TASK TO COMPLETE:
Could you please output all of the records exactly?

◇ ◇ ◇ ◇

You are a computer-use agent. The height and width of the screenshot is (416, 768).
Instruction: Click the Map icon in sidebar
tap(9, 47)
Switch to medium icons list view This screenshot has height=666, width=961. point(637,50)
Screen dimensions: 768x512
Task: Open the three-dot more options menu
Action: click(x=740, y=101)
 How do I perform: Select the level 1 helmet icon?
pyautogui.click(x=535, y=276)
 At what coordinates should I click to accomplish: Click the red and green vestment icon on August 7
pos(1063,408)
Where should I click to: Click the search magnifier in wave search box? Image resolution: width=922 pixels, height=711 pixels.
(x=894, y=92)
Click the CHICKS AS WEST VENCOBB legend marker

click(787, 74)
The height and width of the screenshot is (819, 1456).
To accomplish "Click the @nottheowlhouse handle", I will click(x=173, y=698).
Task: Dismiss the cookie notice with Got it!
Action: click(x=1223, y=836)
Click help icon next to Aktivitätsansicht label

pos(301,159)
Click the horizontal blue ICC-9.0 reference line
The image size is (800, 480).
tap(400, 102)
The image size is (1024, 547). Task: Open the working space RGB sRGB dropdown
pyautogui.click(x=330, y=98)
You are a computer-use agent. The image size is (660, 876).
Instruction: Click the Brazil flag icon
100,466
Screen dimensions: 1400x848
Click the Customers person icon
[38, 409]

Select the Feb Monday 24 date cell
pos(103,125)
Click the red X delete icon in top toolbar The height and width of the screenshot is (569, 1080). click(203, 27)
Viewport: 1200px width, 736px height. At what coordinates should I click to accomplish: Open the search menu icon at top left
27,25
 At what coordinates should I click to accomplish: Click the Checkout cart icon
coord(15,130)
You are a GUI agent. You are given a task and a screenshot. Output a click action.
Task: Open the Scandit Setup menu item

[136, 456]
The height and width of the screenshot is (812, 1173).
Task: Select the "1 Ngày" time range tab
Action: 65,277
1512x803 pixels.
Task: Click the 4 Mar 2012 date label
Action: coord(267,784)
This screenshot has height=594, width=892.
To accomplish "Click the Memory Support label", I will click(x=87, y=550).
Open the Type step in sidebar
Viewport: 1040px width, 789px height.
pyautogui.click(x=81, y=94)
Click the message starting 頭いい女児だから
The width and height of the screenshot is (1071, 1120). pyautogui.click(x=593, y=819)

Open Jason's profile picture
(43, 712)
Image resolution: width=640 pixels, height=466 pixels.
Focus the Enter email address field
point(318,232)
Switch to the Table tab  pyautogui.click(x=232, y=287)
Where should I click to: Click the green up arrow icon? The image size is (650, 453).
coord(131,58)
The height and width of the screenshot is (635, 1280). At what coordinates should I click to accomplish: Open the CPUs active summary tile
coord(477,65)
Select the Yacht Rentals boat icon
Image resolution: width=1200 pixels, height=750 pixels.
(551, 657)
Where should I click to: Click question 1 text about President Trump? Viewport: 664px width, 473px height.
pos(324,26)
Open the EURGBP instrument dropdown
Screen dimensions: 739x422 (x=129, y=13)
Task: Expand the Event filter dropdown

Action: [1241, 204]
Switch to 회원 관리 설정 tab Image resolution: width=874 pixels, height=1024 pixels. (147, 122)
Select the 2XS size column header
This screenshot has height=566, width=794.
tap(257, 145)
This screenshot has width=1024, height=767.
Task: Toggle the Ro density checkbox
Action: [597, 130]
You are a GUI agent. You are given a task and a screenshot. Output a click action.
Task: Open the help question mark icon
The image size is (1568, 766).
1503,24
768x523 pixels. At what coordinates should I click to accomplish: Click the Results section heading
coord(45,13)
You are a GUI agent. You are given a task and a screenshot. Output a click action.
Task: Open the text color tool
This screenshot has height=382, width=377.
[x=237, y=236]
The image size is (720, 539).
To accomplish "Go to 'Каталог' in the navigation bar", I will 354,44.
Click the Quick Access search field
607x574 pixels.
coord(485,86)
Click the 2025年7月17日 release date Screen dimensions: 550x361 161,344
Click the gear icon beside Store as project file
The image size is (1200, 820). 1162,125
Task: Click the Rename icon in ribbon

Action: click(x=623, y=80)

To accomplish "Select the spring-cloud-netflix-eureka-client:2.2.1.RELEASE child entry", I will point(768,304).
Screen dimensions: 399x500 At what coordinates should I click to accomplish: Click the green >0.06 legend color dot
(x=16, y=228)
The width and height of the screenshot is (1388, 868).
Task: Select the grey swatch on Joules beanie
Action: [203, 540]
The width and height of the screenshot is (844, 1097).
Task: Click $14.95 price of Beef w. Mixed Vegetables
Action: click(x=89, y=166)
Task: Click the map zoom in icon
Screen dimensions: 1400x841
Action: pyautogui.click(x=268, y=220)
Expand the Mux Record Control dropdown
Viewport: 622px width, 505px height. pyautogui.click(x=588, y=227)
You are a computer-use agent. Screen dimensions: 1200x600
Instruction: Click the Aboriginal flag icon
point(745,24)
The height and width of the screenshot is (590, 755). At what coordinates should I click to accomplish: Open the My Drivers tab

◇ ◇ ◇ ◇

TASK RESPONSE:
You are a computer-use agent. The height and width of the screenshot is (416, 768).
Instruction: Click the Map icon in sidebar
tap(9, 47)
Switch to medium icons list view This screenshot has height=666, width=961. point(637,50)
Screen dimensions: 768x512
Task: Open the three-dot more options menu
Action: click(x=740, y=101)
 How do I perform: Select the level 1 helmet icon?
pyautogui.click(x=535, y=276)
 At what coordinates should I click to accomplish: Click the red and green vestment icon on August 7
pos(1063,408)
Where should I click to: Click the search magnifier in wave search box? Image resolution: width=922 pixels, height=711 pixels.
(x=894, y=92)
Click the CHICKS AS WEST VENCOBB legend marker

click(787, 74)
The height and width of the screenshot is (819, 1456).
To accomplish "Click the @nottheowlhouse handle", I will click(x=173, y=698).
Task: Dismiss the cookie notice with Got it!
Action: click(x=1223, y=836)
Click help icon next to Aktivitätsansicht label

pos(301,159)
Click the horizontal blue ICC-9.0 reference line
The image size is (800, 480).
tap(400, 102)
The image size is (1024, 547). Task: Open the working space RGB sRGB dropdown
pyautogui.click(x=330, y=98)
You are a computer-use agent. The image size is (660, 876).
Instruction: Click the Brazil flag icon
100,466
Screen dimensions: 1400x848
Click the Customers person icon
[38, 409]

Select the Feb Monday 24 date cell
pos(103,125)
Click the red X delete icon in top toolbar The height and width of the screenshot is (569, 1080). click(203, 27)
Viewport: 1200px width, 736px height. At what coordinates should I click to accomplish: Open the search menu icon at top left
27,25
 At what coordinates should I click to accomplish: Click the Checkout cart icon
coord(15,130)
You are a GUI agent. You are given a task and a screenshot. Output a click action.
Task: Open the Scandit Setup menu item

[136, 456]
The height and width of the screenshot is (812, 1173).
Task: Select the "1 Ngày" time range tab
Action: 65,277
1512x803 pixels.
Task: Click the 4 Mar 2012 date label
Action: coord(267,784)
This screenshot has height=594, width=892.
To accomplish "Click the Memory Support label", I will click(x=87, y=550).
Open the Type step in sidebar
Viewport: 1040px width, 789px height.
pyautogui.click(x=81, y=94)
Click the message starting 頭いい女児だから
The width and height of the screenshot is (1071, 1120). pyautogui.click(x=593, y=819)

Open Jason's profile picture
(43, 712)
Image resolution: width=640 pixels, height=466 pixels.
Focus the Enter email address field
point(318,232)
Switch to the Table tab  pyautogui.click(x=232, y=287)
Where should I click to: Click the green up arrow icon? The image size is (650, 453).
coord(131,58)
The height and width of the screenshot is (635, 1280). At what coordinates should I click to accomplish: Open the CPUs active summary tile
coord(477,65)
Select the Yacht Rentals boat icon
Image resolution: width=1200 pixels, height=750 pixels.
(551, 657)
Where should I click to: Click question 1 text about President Trump? Viewport: 664px width, 473px height.
pos(324,26)
Open the EURGBP instrument dropdown
Screen dimensions: 739x422 (x=129, y=13)
Task: Expand the Event filter dropdown

Action: [1241, 204]
Switch to 회원 관리 설정 tab Image resolution: width=874 pixels, height=1024 pixels. (147, 122)
Select the 2XS size column header
This screenshot has height=566, width=794.
tap(257, 145)
This screenshot has width=1024, height=767.
Task: Toggle the Ro density checkbox
Action: [597, 130]
You are a GUI agent. You are given a task and a screenshot. Output a click action.
Task: Open the help question mark icon
The image size is (1568, 766).
1503,24
768x523 pixels. At what coordinates should I click to accomplish: Click the Results section heading
coord(45,13)
You are a GUI agent. You are given a task and a screenshot. Output a click action.
Task: Open the text color tool
This screenshot has height=382, width=377.
[x=237, y=236]
The image size is (720, 539).
To accomplish "Go to 'Каталог' in the navigation bar", I will 354,44.
Click the Quick Access search field
607x574 pixels.
coord(485,86)
Click the 2025年7月17日 release date Screen dimensions: 550x361 161,344
Click the gear icon beside Store as project file
The image size is (1200, 820). 1162,125
Task: Click the Rename icon in ribbon

Action: click(x=623, y=80)

To accomplish "Select the spring-cloud-netflix-eureka-client:2.2.1.RELEASE child entry", I will point(768,304).
Screen dimensions: 399x500 At what coordinates should I click to accomplish: Click the green >0.06 legend color dot
(x=16, y=228)
The width and height of the screenshot is (1388, 868).
Task: Select the grey swatch on Joules beanie
Action: [203, 540]
The width and height of the screenshot is (844, 1097).
Task: Click $14.95 price of Beef w. Mixed Vegetables
Action: click(x=89, y=166)
Task: Click the map zoom in icon
Screen dimensions: 1400x841
Action: pyautogui.click(x=268, y=220)
Expand the Mux Record Control dropdown
Viewport: 622px width, 505px height. pyautogui.click(x=588, y=227)
You are a computer-use agent. Screen dimensions: 1200x600
Instruction: Click the Aboriginal flag icon
point(745,24)
The height and width of the screenshot is (590, 755). At what coordinates should I click to accomplish: Open the My Drivers tab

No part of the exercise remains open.